--- BEGIN Document segment ---

# Don't let me mess this up... Please!



## Ken Martin (Feb 14, 2016)

Just before Christmas, a friend gave me a walnut stump with rootball. The tree was about 2 feet in diameter or a litlte better. I will have it slabbed out by a friend of mine who has a WoodMiser mill in a couple of months. I'm hoping to find a couple of gunstocks in there but will be happy with bowl blanks. My questions are 1) is a tree this size big enough to yield gunstocks, 2) how thick should I mill the slabs, 3)Which axis should I cut it on and 4) how should I treat the slabs to prevent checking?

The pic shows the stump in the back of my Tacoma, to give you some reference.
http://i612.Rule #2/albums/tt210/BarefootBoxes/Mobile%20Uploads/2015-12/EEF2C28F-A946-4BA8-B8CF-6A33811D8671.jpg

Any other information you can give me would also be appreciated!


----------



## Sprung (Feb 14, 2016)

I'm sure @HomeBody could answer your questions - cutting gunstocks is one of the things he enjoys doing, and he certainly is very knowledgeable.

Reactions: Agree 1


----------



## HomeBody (Feb 15, 2016)

I think they cut the tree too close to the stump for any gunstocks. A shotgun butt blank is 18" long. The usable wood will be from the bed of your truck up to where the side roots come in. Anything from the side roots up to the tap root will have voids, cracks, and etc. Maybe some pen blanks or something small from that area. 

Here is a pic of a log with stump attached done by the pros. You can see how they tapered the cuts through the side roots toward the tap root. It looks like a giant pencil that's been sharpened. This will allow you to get the gnarly thing up on a mill.





I've had 2 stumps slabbed and I don't know any rules for orientation for a stump on a mill. I just had them make one cut, then flip the stump and slab it. I cut my slabs for gunstocks 2 3/4". When the blank is dry, (5 yrs. air dry) plane it both sides and that should leave you 2 1/2" which is perfect to put on a duplicator machine. Expect lots of lost wood due to cracks, voids, and bug damage. I just sealed the ends of the blanks like normal with AS2. The stump wood seems to move a lot while it's drying. It's all worth it though, in my opinion. Here's a pic of a butt stock done with stump wood. Gary

Reactions: Like 1 | EyeCandy! 5 | Way Cool 4


----------



## Ken Martin (Feb 17, 2016)

--- END Document segment ---

**Tasks to perform:**
1 – Answer these questions using the walnut stump thread:
(a) What was the tree's approximate diameter?
(b) How long is a shotgun butt blank?
(c) What does HomeBody seal the ends of the blanks with?
2 – According to the walnut stump thread, why does HomeBody cut gunstock slabs 2 3/4" thick? Explain in one to three sentences.

--- BEGIN Collected material ---

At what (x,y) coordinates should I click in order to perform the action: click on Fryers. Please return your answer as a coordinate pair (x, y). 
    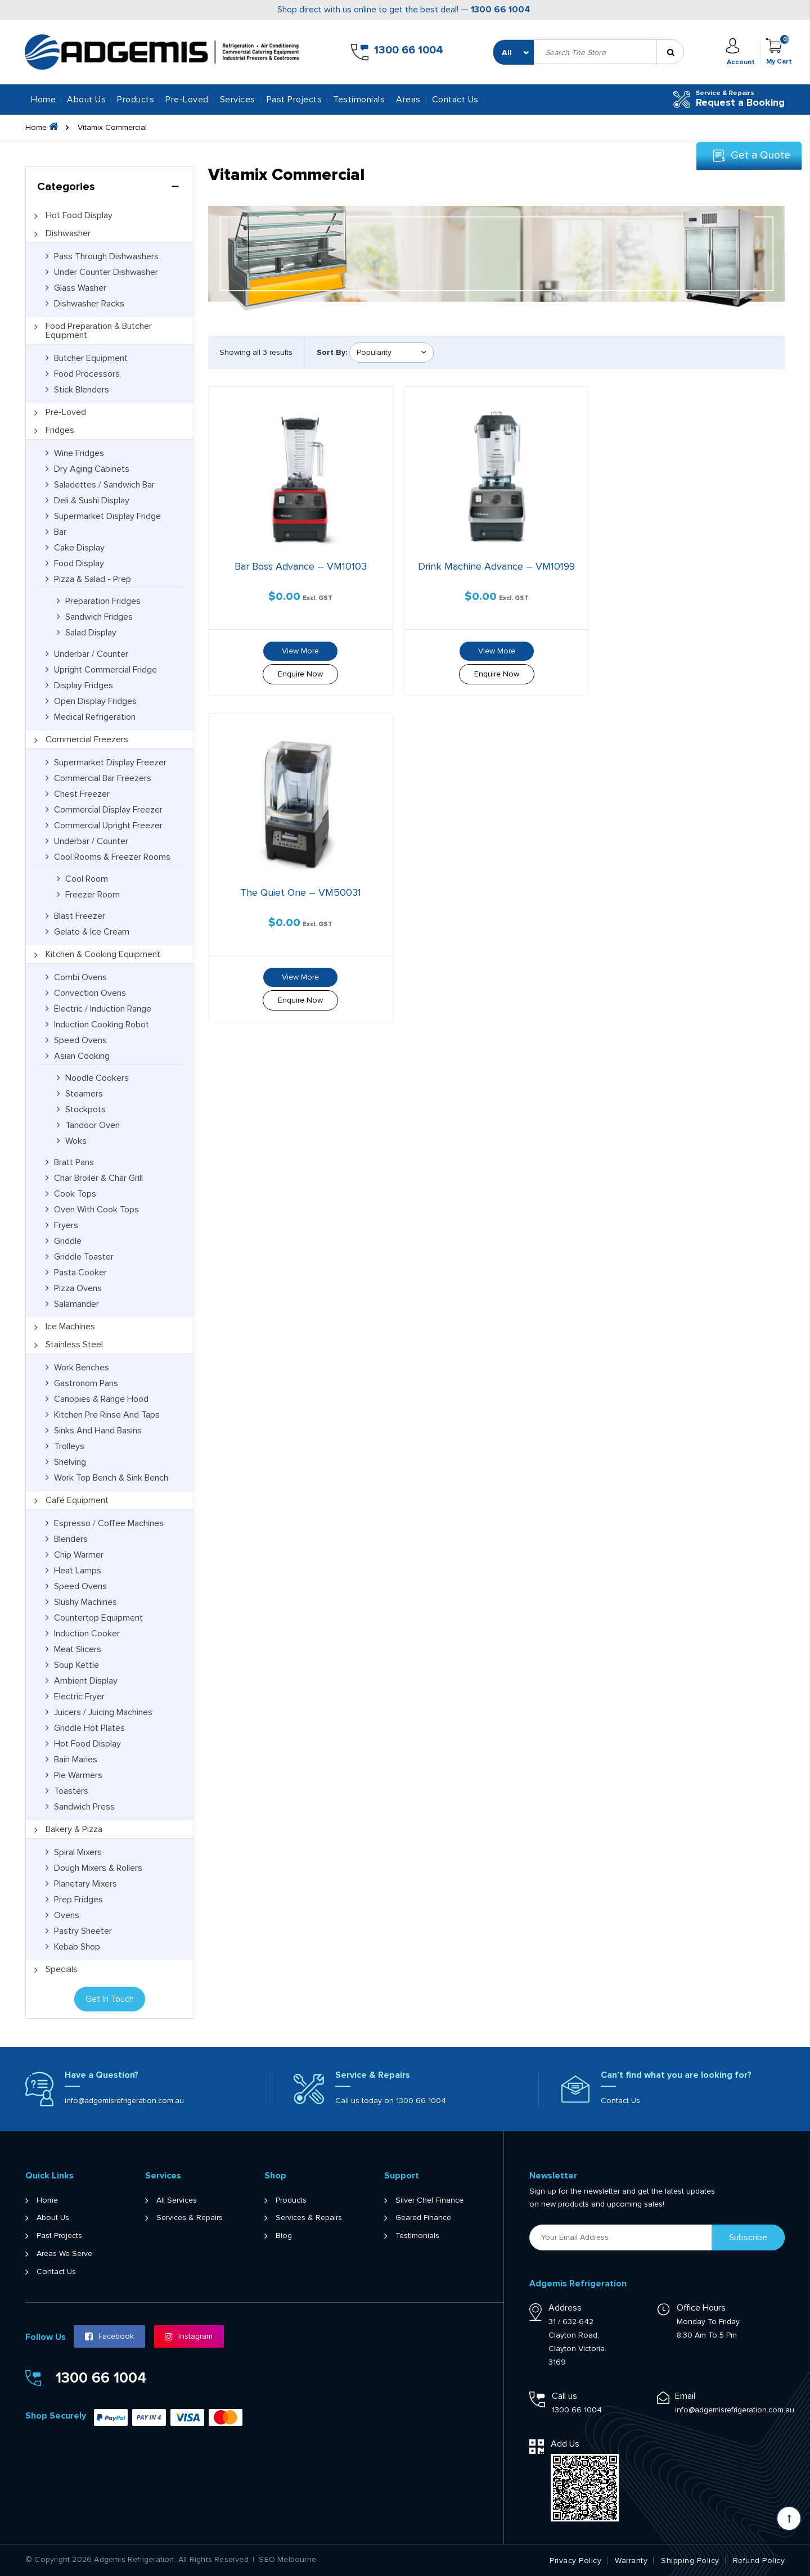
    Looking at the image, I should click on (66, 1225).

--- END Collected material ---

**Task answers:**
1 –
(a) About 2 feet, or a little better.
(b) 18".
(c) AS2.

2 – Once the blank has air-dried (about five years), he planes both sides. That leaves 2 1/2", which he calls perfect for a duplicator machine.